Exercise data

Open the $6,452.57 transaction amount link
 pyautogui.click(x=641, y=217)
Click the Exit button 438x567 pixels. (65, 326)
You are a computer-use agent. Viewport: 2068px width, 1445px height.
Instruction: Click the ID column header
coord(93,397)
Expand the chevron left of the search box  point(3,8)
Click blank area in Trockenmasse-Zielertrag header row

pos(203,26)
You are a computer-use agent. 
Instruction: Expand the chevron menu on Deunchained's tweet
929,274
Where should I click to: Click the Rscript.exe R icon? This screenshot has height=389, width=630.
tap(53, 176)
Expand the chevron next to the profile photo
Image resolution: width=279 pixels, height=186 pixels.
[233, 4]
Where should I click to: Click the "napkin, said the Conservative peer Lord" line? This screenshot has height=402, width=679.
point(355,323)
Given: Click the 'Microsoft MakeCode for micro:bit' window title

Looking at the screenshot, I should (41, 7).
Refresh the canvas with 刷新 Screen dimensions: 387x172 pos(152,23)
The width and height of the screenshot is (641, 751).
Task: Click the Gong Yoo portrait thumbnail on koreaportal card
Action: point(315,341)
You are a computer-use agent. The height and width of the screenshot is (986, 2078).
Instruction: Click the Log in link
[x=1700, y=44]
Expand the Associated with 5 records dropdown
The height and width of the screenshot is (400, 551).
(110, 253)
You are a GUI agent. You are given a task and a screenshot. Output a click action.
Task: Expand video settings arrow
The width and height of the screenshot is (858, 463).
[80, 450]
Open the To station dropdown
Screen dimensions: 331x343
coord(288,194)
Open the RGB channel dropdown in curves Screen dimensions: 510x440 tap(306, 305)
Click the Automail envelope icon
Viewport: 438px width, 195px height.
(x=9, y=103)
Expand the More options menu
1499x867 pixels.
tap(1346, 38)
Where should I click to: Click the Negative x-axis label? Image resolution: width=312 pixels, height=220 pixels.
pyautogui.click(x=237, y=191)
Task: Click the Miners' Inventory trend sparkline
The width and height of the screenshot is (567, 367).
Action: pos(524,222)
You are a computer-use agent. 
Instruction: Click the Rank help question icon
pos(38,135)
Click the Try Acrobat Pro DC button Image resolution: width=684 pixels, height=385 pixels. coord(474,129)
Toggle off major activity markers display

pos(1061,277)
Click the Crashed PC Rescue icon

Work item
The required output is the line containing "Click the Try" through the last line of the records above, each copied exactly and nothing more.

Reply
Click the Try Acrobat Pro DC button Image resolution: width=684 pixels, height=385 pixels. coord(474,129)
Toggle off major activity markers display

pos(1061,277)
Click the Crashed PC Rescue icon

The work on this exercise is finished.